FAIRBANKS (AP) -- The Alaska AIDS Vaccine Ride will begin earlier in the morning this year to avoid a conflict with motorists on the road because of the first day of school, organizers said.
The six-day, for-profit cycling event to raise money for research into an AIDS vaccine will start at 6 a.m. on Aug. 20. Riders will travel 510 miles down the Richardson and Glenn highways and must each raise $3,400.
''If we're not out of town by 6:30 a.m., then the traffic lights are going to take back over, so the bicyclists will have to wait for the traffic lights,'' Lt. Dusty Johnson of the Fairbanks Police Department said Wednesday.
Police received a few complaints last year when the ride started later than the 6:30 a.m. designated time at the Carlson Center.
Riders bicycle to Delta Junction on the first day.
Pallotta TeamWorks is the company putting on the ride. The AIDS Vaccine ride is one of many events Pallotta puts on every year to raise money for charity.

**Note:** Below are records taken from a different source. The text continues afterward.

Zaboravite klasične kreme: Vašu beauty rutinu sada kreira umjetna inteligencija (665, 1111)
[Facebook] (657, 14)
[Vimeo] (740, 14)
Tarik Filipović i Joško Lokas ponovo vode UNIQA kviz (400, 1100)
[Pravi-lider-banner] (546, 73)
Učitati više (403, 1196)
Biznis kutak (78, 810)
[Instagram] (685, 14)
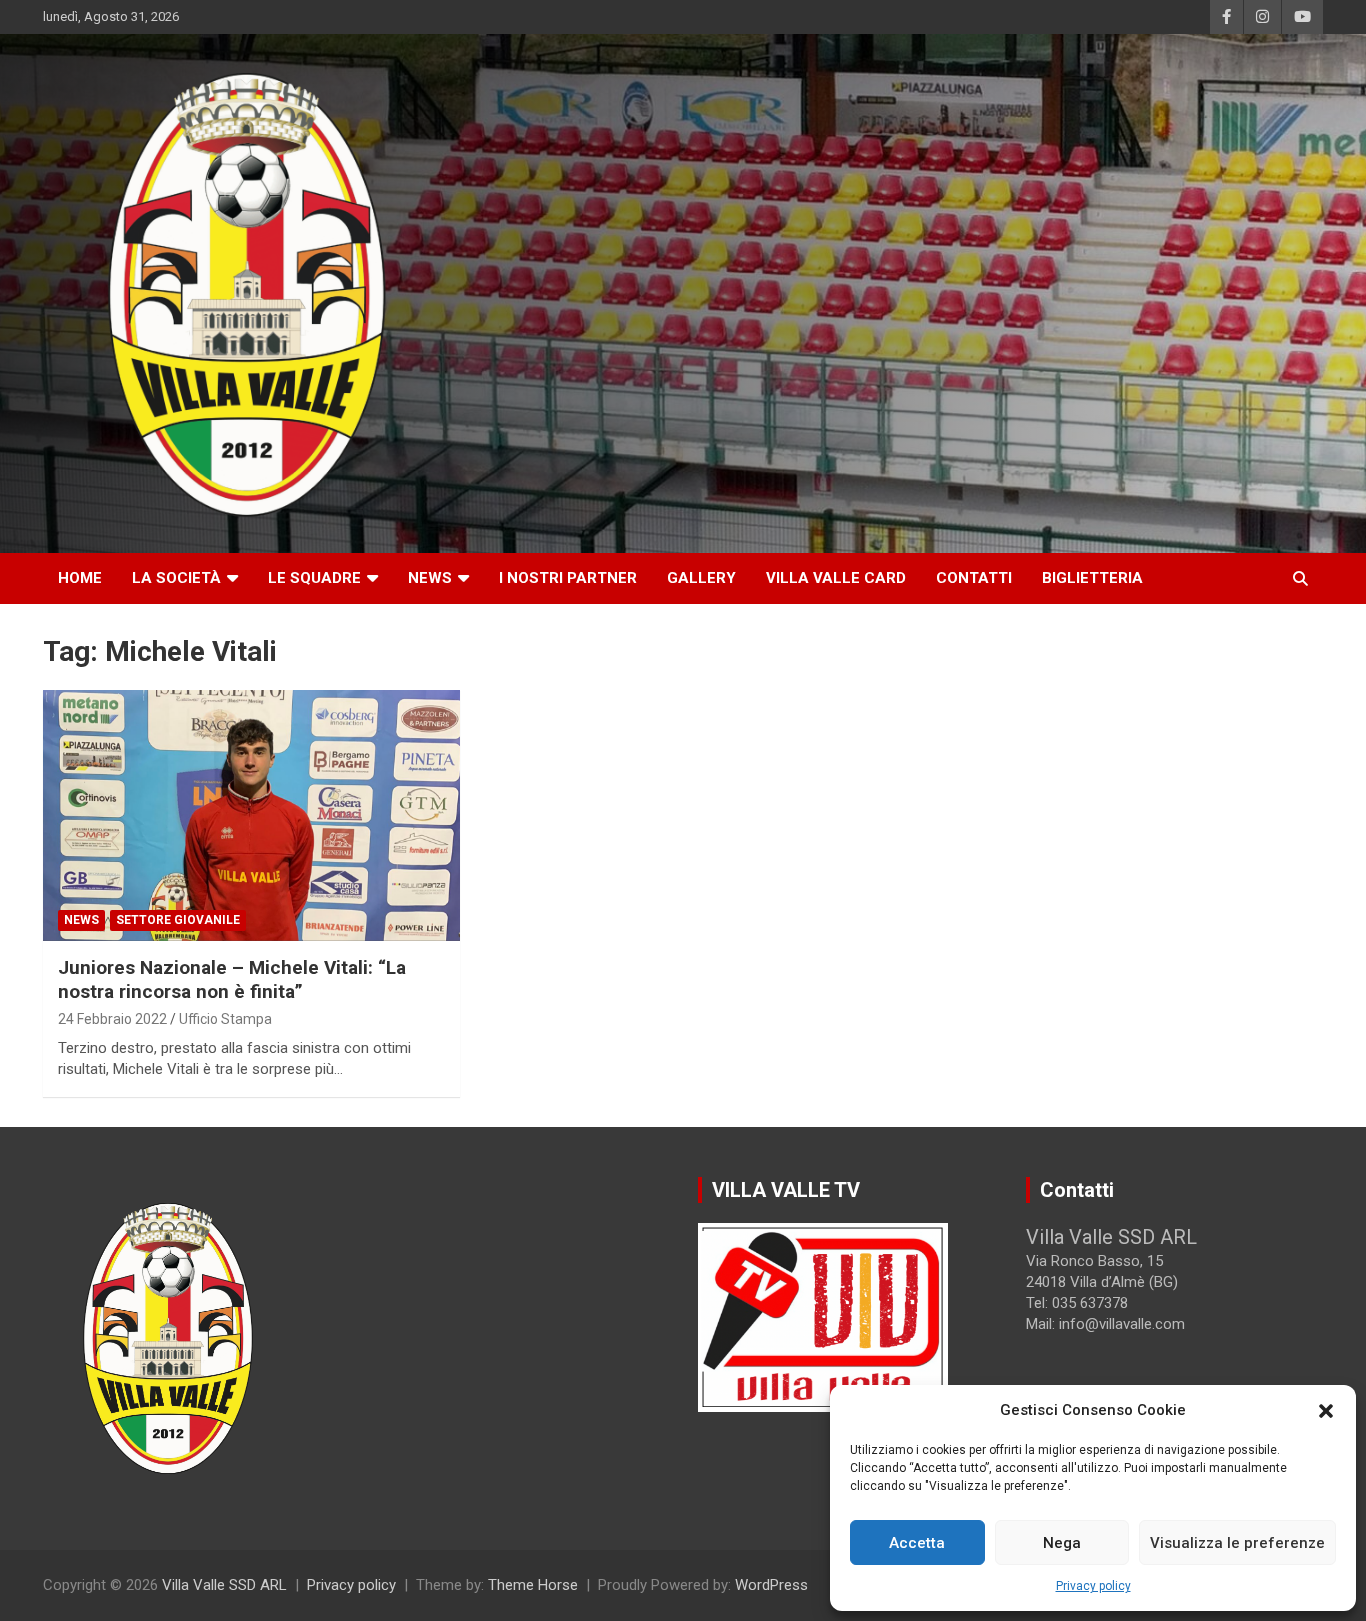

Last year's AIDS Vaccine Ride brought in $8.2 million, half of which went to AIDS vaccine research, according to the company.
The rest of the money went to cover salaries, advertising, ride expenses and a fee the company collects for putting on the production. Riders had to raise at least $3,900 each to be in last year's ride.
According to the Pallotta Web site, 2,182 riders from across the nation are signed up for this year's ride, short of the goal of 3,000 registrants but more than the total number of riders from last year.
The Alaska ride is competing with two other Pallotta vaccine rides debuting this year. One is in Montana between Missoula and Billings and the other is from Montreal, Canada, to Portland, Maine.
Pallotta TeamWorks, which has existed since the early 1990s, raises money for AIDS and breast cancer charities with walks and bike rides across the nation.